Claude
Le 6 juin 2023, Paris,
Claude,
Il y a tant de mots que je ne peux pas prononcer face à toi et , pourtant, j'aimerais me défaire de ces maux. Tu es le fantôme qui me hante, me harcelant jour et nuit. Chaque seconde résonnent tes propos. Ils sont ancrés au fond de moi, et il me faut admettre que rien ne les fera jamais disparaître.
Même sans toi, mon enfance aurait été chaotique, mais tu l'as rendue infernale. Tu ne m'as jamais dit que j’étais jolie ou intelligente, ni même que tu m’avais aimée. Jamais vraiment. À défaut, tu m’as fait me sentir comme la source même de tout ce qui est mauvais. Je suis la raison de tes malheurs, tout aurait été mieux si je n'avais jamais existé.

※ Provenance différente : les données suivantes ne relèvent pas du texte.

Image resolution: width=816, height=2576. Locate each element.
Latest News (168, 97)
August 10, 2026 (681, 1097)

Intellectuellement, j'ai conscience de l'absurdité de ce que je dis. Que tu es simplement incapable d'être père ou conjoint, que tu détruis malgré toi. Mais cela ne m'empêche pas de souffrir. Je me dois de n'exister que pour rendre heureux autrui, mon existence n'a sinon aucune raison d'être. Voilà ce que tu as créé : une femme qui ne comprend pas que faire le bonheur des autres ne sert à rien si cela ne conduit pas à son épanouissement.
J'ai désespérément cherché à attirer ton attention et chaque fois tu m'as repoussée, tu m'as regardée des années durant prendre tous les risques pour avoir ton approbation, ou ne serait-ce qu'un vague intérêt, en vain. Tu devais être mon protecteur, mon héros, mon père adoré, tu as été mon persécuteur. Tu devais être mon modèle masculin, mais tu m'as abandonnée. Non, tu ne m'as jamais laissé aucune chance. Je me suis raconté comme je pouvais, avec des morceaux volés ici et là, une enfance où tu aurais été là, pas parfait, pas toujours gentil, pas toujours habile mais aimant.

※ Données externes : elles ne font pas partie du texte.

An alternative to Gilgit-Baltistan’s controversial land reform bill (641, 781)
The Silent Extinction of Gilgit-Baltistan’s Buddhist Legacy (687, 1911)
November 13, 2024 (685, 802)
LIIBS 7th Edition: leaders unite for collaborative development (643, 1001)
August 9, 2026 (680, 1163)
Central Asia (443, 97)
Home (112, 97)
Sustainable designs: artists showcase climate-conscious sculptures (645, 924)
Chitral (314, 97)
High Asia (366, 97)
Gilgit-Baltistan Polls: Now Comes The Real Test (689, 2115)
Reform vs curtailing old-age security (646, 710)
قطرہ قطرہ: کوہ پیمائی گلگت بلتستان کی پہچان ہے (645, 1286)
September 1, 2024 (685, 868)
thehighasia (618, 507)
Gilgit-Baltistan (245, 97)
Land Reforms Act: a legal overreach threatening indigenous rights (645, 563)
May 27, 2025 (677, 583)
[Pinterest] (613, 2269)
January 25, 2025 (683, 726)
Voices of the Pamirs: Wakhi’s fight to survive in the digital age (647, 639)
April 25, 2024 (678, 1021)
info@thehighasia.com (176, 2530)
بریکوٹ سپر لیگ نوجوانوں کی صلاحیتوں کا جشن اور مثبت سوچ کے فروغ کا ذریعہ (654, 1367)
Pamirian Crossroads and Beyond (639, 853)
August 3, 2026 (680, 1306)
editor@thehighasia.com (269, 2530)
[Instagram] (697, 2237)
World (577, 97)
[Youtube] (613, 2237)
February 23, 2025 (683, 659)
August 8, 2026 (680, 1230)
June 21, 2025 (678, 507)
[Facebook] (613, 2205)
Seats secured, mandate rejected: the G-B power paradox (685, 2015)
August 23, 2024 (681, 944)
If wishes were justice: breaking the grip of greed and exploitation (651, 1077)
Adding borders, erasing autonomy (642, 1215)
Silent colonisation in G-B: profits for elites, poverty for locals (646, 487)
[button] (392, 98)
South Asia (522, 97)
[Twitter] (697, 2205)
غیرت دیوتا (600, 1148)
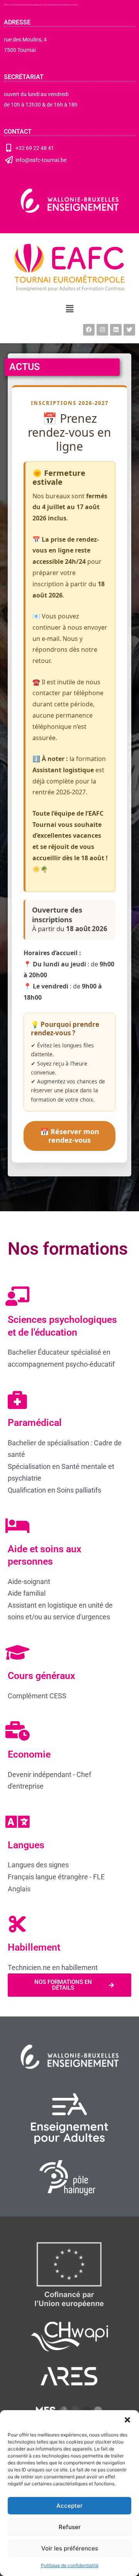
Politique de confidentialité (69, 2565)
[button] (127, 2420)
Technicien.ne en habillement (53, 1967)
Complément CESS (37, 1696)
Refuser (70, 2527)
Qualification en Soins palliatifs (54, 1490)
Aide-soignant (29, 1581)
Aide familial (27, 1593)
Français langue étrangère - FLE (56, 1877)
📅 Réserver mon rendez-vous (69, 1136)
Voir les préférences (69, 2548)
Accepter (69, 2505)
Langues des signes (38, 1865)
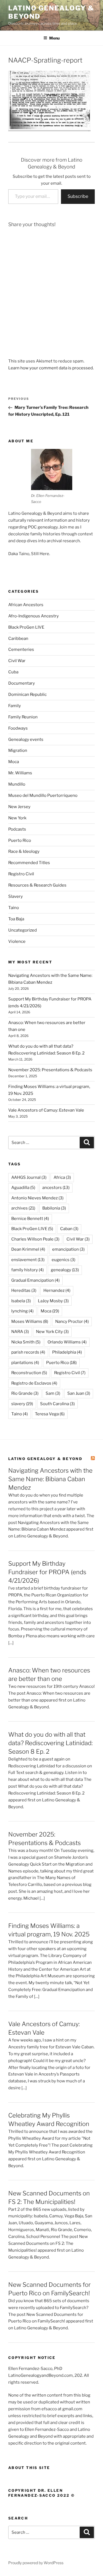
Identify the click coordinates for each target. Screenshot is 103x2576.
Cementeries (21, 649)
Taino (13, 907)
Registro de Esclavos (34, 1383)
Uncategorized (22, 930)
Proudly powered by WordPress (35, 2562)
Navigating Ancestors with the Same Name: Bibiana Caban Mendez (50, 1479)
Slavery (15, 896)
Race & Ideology (24, 851)
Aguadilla (23, 1187)
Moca (13, 761)
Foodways (18, 728)
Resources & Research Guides (37, 885)
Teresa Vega (50, 1413)
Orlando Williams (67, 1342)
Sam (53, 1393)
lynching (22, 1311)
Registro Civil (21, 873)
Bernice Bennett (30, 1218)
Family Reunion (23, 717)
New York (17, 817)
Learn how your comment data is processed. (51, 367)
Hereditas (23, 1290)
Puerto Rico (19, 840)
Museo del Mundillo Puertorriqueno (42, 795)
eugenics (63, 1259)
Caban (69, 1228)
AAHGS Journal (28, 1177)
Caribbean (18, 638)
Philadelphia (67, 1352)
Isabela (21, 1300)
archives (23, 1208)
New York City (52, 1331)
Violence (17, 941)
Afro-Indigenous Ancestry (33, 616)
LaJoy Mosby (53, 1300)
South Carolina (57, 1403)
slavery (22, 1403)
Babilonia (54, 1208)
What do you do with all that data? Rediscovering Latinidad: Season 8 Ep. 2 (50, 1743)
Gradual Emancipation (35, 1280)
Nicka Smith (25, 1342)
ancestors (55, 1187)
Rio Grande (24, 1393)
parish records (28, 1352)
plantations (25, 1362)
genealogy (65, 1269)
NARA (20, 1331)
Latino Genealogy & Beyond (45, 1458)
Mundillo (16, 784)
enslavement (27, 1259)
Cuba (13, 672)
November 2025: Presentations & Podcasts (50, 1069)
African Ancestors (25, 604)
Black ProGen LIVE (26, 627)
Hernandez (56, 1290)
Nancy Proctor (72, 1321)
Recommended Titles (29, 862)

Aujourd'hui, les deux seules figures paternelles que j'ai eu sont parties. Qui sera là maintenant ? Qui pour me dire que je suis belle à Noël dans cette tenue que j'ai choisi avec soin ? Qui encore pour me trouver parfaite malgré mes silences ? Qui pour s'assoir dans les escaliers et m'écouter raconter mes histoires ? Qui enfin pour me protéger de tout, des autres et surtout de moi ?
Tu as teinté chaque instant de ma vie de tristesse et de peur. Cela ne disparaîtra jamais, tu le sais. Consciement ou non, tu as brisé mon innoncence et tu m'as privée de ma famille. Ils vivent la même ville que toi, et je ne peux plus les voir parce que la simple idée d'être à proximité de toi, de revenir dans cet endroit où j'ai grandi me paralyse.
Dis-moi maintenant comment vais-je vivre avec ce coeur d'enfant meurtri qui pense ne pas être légitime à vivre et cette carapace d'adulte qui ne sait plus avoir confiance en personne ?
Cette enfant que tu n'as jamais su voir.
P.S. : Je t'ai aimé longtemps, peut-être trop, mais ce n'est pas pour autant que je te déteste. Je sais qu'il me faut laisser partir mes rêves et te laisser à ta vie pour enfin commencer la mienne.